ACTION ITEM » Every line in the listing below that holds the word "column" should be returned.

========

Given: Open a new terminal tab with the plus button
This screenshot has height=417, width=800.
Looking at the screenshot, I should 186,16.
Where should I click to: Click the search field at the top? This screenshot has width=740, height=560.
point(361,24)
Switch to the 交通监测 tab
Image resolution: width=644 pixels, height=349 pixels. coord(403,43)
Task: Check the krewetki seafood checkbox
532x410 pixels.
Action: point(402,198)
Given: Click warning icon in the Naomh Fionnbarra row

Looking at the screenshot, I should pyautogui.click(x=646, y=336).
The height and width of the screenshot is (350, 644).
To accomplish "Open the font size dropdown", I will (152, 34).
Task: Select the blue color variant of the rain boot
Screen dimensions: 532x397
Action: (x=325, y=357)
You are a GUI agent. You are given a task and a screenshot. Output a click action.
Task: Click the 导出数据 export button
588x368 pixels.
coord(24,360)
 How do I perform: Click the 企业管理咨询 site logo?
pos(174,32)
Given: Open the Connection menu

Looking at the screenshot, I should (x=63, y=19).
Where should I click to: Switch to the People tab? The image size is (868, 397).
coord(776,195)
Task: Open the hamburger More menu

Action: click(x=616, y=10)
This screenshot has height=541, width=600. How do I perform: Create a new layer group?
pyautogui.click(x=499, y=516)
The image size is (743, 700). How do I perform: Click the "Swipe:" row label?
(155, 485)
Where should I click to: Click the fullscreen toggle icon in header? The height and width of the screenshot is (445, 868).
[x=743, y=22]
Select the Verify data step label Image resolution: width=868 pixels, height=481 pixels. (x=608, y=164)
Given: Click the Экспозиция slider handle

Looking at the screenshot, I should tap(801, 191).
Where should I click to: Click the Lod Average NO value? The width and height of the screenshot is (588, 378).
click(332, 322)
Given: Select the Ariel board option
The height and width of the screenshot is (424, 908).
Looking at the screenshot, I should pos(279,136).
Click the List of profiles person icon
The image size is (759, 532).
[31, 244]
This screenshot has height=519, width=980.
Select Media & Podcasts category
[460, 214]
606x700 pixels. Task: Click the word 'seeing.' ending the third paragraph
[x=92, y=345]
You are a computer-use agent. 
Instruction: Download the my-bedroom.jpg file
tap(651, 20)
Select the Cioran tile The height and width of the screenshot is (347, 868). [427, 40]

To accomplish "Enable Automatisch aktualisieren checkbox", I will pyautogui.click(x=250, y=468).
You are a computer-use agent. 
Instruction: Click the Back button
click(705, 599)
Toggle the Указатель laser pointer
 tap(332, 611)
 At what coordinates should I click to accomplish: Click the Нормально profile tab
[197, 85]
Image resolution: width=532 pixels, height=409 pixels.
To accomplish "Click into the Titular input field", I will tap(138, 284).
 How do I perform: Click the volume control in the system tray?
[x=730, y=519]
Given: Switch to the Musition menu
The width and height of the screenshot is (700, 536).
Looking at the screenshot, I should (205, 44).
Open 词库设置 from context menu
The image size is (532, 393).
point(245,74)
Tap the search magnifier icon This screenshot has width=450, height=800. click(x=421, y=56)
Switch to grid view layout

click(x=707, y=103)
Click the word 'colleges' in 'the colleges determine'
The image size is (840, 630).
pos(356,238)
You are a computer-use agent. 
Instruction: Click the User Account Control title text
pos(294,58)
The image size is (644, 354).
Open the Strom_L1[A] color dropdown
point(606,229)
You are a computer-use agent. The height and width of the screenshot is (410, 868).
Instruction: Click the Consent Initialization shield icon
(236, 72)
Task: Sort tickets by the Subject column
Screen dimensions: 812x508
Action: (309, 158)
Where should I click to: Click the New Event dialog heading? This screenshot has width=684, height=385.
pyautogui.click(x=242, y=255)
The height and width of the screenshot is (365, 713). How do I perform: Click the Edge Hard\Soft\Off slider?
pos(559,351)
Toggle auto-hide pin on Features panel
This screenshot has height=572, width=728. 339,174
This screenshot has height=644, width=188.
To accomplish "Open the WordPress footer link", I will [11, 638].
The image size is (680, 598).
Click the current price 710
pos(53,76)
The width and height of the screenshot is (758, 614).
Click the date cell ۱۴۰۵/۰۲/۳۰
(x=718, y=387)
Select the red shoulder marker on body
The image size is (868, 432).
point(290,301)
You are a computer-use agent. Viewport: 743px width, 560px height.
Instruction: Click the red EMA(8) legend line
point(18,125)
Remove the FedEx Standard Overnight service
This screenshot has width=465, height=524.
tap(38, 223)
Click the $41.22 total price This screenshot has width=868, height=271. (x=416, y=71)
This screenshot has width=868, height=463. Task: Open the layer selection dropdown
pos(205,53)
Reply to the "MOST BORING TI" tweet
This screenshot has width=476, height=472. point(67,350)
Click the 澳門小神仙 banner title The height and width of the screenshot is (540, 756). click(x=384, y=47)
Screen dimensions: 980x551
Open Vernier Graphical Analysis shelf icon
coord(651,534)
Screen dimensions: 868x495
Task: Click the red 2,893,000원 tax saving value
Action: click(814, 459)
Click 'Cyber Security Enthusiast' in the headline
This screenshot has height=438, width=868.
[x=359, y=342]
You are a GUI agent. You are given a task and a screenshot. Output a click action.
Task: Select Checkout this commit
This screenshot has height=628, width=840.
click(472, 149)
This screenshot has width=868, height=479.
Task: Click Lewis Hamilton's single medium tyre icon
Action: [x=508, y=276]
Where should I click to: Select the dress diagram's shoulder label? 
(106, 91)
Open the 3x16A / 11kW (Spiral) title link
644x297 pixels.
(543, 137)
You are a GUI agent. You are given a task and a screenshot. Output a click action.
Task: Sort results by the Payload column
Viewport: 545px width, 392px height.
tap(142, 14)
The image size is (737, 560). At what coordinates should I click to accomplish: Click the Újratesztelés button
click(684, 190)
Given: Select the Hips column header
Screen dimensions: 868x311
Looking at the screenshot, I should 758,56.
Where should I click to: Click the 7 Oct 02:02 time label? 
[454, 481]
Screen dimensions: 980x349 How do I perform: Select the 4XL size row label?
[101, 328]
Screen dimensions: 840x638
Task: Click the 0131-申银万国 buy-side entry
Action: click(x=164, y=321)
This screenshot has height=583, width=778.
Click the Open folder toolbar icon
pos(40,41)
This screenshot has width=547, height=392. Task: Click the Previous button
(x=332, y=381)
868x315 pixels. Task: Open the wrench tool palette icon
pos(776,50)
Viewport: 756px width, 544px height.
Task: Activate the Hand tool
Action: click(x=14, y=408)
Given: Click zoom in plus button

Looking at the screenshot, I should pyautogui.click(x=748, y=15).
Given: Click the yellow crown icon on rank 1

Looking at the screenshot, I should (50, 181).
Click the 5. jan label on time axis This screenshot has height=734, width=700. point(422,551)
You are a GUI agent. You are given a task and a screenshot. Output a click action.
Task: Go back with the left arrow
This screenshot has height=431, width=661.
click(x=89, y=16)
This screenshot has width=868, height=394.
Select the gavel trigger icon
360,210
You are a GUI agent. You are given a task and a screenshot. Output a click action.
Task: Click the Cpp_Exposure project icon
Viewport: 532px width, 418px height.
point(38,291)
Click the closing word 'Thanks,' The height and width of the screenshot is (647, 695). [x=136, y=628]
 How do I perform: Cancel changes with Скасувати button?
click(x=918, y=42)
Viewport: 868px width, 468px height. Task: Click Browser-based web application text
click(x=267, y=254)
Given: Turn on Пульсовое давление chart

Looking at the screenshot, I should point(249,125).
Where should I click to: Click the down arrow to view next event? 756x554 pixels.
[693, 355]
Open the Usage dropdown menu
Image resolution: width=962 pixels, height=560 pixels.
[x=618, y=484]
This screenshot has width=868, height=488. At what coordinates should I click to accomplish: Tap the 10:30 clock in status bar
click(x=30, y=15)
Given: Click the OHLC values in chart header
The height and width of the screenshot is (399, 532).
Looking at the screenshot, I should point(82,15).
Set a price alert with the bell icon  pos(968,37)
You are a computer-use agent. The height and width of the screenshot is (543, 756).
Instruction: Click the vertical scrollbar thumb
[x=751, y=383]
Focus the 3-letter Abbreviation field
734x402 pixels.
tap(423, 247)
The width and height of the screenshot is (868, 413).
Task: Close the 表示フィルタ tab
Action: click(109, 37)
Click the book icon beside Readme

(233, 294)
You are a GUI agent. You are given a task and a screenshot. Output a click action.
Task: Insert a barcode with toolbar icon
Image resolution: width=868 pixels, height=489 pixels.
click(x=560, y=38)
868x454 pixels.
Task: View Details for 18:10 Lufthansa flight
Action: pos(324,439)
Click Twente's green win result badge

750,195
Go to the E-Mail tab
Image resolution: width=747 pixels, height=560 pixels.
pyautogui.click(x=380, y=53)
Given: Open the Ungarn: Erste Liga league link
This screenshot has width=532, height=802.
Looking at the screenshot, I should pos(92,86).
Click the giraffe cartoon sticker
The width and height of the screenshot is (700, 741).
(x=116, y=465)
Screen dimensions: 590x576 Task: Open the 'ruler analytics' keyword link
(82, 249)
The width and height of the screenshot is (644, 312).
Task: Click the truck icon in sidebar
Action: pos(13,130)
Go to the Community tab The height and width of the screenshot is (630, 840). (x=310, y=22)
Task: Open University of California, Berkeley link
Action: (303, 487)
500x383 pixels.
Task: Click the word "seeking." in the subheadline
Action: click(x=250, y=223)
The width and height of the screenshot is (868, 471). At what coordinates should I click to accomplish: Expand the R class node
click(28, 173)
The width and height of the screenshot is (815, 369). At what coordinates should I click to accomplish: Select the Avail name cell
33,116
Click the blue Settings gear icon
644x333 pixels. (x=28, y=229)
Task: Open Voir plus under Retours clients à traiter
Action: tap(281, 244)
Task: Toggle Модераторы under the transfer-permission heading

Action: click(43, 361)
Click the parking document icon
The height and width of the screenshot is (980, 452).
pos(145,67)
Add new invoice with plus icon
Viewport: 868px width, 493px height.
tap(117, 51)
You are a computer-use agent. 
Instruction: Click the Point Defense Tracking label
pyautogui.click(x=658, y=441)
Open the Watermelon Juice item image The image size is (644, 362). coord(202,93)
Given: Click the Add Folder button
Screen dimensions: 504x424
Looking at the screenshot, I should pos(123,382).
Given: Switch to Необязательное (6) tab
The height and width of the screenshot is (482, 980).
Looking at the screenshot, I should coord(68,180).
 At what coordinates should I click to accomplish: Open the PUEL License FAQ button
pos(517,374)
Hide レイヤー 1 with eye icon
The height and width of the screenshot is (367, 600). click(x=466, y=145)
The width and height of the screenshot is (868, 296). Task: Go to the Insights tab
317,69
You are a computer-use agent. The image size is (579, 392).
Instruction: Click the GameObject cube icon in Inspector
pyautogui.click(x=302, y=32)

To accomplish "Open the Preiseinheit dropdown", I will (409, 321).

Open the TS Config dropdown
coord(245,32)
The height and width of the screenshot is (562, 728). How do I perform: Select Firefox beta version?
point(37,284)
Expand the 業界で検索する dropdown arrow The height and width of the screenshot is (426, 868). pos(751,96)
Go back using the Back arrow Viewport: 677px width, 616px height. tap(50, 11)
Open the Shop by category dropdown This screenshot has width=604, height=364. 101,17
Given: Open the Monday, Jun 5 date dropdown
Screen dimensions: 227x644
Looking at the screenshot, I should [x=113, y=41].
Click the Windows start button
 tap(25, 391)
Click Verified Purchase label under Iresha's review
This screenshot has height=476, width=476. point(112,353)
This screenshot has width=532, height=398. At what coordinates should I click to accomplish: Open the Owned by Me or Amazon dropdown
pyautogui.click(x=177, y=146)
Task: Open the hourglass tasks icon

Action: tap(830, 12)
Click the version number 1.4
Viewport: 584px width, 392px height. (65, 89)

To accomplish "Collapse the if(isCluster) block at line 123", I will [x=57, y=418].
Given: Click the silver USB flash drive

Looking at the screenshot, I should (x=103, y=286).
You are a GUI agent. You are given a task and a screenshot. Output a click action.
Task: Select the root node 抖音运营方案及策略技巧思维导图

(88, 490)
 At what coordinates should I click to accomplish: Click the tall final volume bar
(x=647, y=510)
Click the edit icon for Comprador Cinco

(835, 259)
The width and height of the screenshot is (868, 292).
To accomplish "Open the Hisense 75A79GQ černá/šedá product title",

========

TASK SOLUTION »
Task: Sort tickets by the Subject column
Task: Sort results by the Payload column
Given: Select the Hips column header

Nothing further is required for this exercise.